● **ТЕКСТ ДЛЯ ЧТЕНИЯ**:
>>>>>

Так что в конечных выводах все три мушкетера сходились; разница была лишь в нюансах: ни я, ни Володя не были противниками революции, о которой мечтал Борис, ни я, ни Борис не имели ничего против неоэсеровской партии, и, верно, все трое в нее вступили бы, если бы она была. Ни Борис, ни Володя не отрицали необходимость «хождения в народ». И все трое, независимо от религиозных верований (я — православный, Вишневский — свободный христианин, Григорьев, считавший себя неверующим), руководствовались евангельским правилом: «Больши сея любве никто же имать, да кто душу свою положит за други своя» (Иоанн 15, 13). Господь дал малый срок жизни моим двум братьям-друзьям, оба они дожили лишь до 25 лет, а я? Я дожил до 60.

На берег выброшен грозою,

Я гимны прежние пою,

И ризу влажную мою

Сушу на солнце под грозою.

<<<<<

● **ЧТО ТРЕБУЕТСЯ**:
Укажите, до какого возраста, согласно тексту для чтения, дожили оба брата-друга.

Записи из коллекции
>>>>>

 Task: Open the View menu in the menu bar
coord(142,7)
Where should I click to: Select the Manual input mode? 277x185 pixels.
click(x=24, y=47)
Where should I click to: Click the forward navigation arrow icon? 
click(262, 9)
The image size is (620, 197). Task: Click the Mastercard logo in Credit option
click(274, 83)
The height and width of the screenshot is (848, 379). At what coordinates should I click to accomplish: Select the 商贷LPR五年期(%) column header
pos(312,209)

<<<<<
>>>>>

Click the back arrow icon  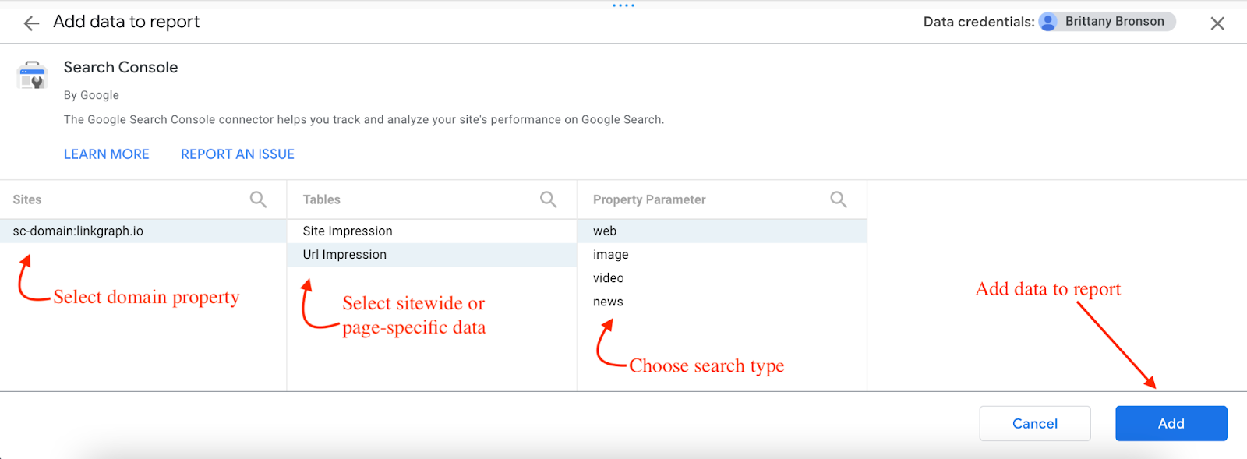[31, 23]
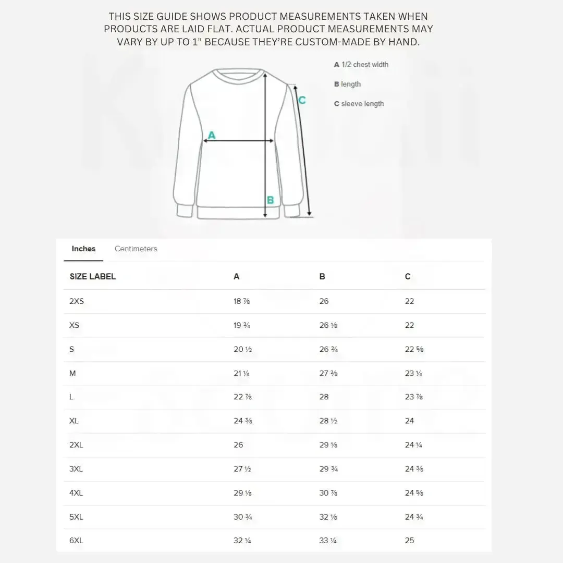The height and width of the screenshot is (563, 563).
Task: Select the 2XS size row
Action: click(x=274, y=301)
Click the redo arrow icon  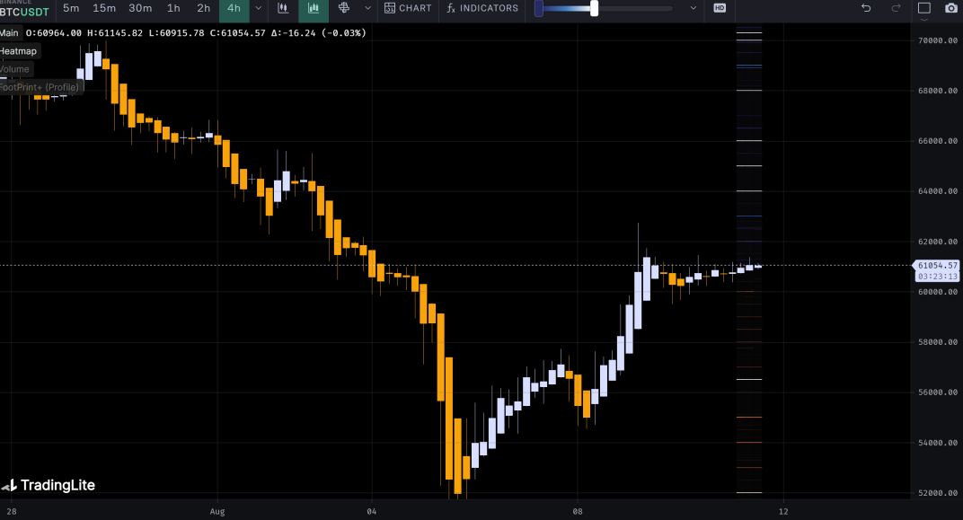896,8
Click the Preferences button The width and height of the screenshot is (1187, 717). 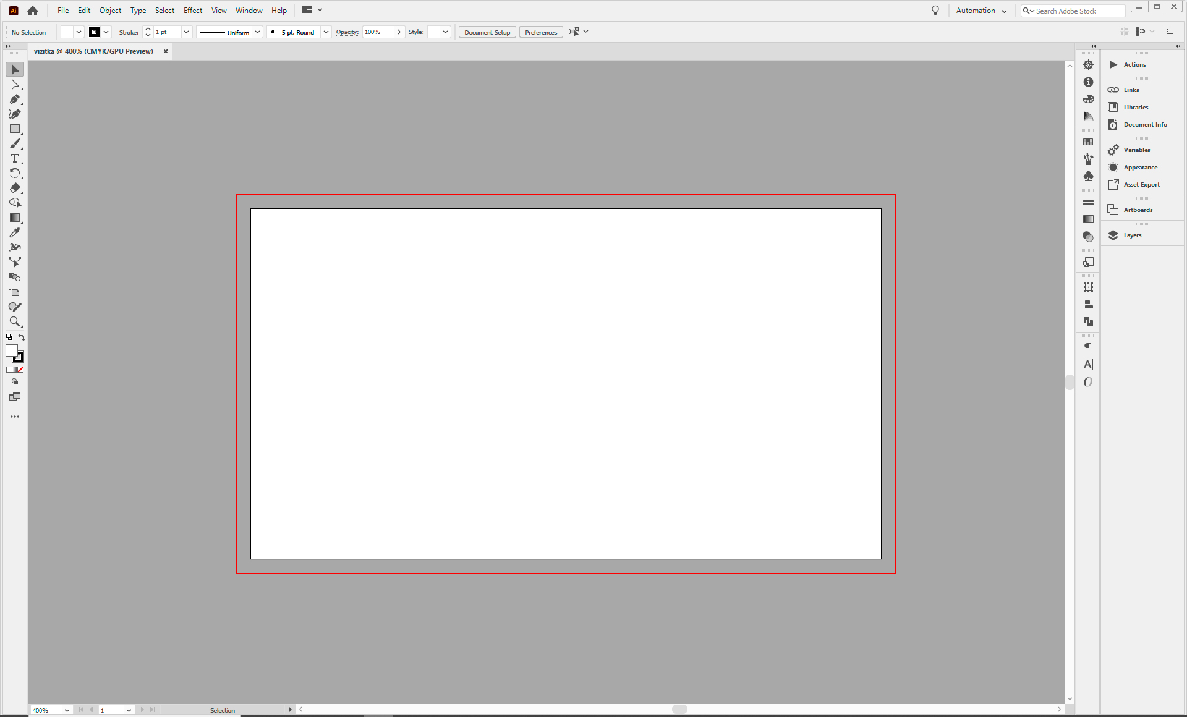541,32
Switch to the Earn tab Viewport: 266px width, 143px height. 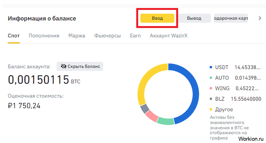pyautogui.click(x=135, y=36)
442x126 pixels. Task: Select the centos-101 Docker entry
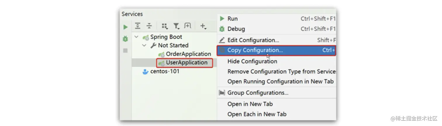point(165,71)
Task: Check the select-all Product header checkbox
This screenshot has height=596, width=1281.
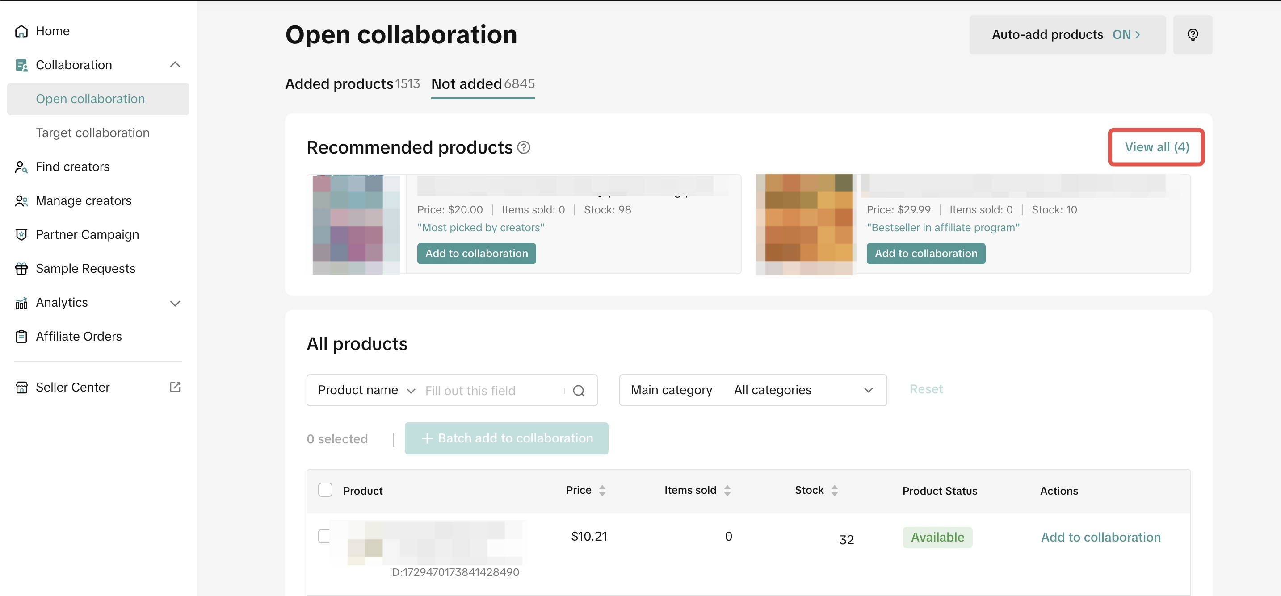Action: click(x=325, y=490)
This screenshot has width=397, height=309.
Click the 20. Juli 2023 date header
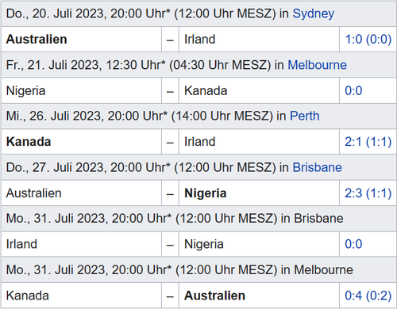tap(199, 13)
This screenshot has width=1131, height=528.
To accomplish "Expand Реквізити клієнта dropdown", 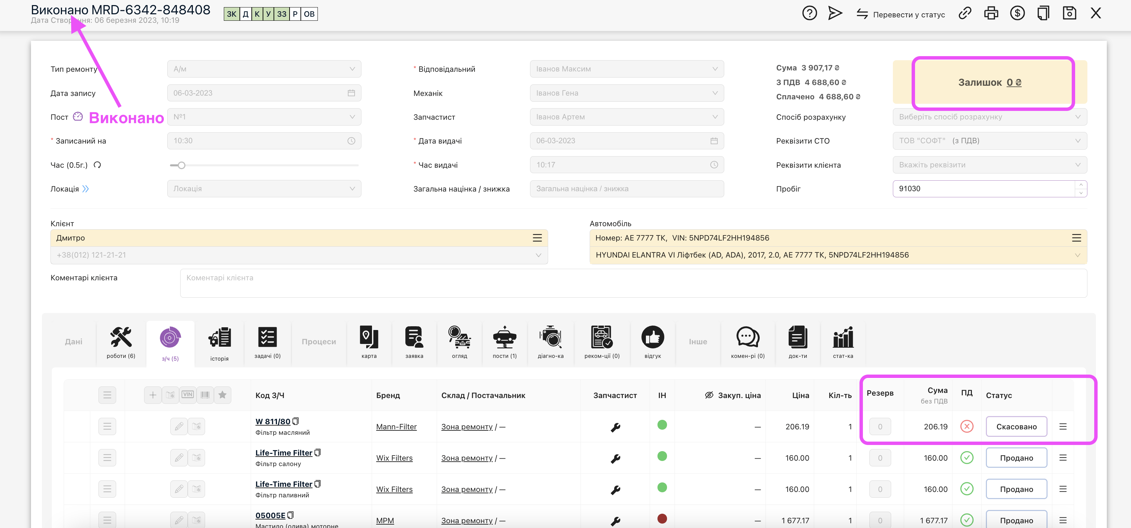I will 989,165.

<<<<<

● **ПОЛНЫЙ ОТВЕТ**:
Оба дожили лишь до 25 лет.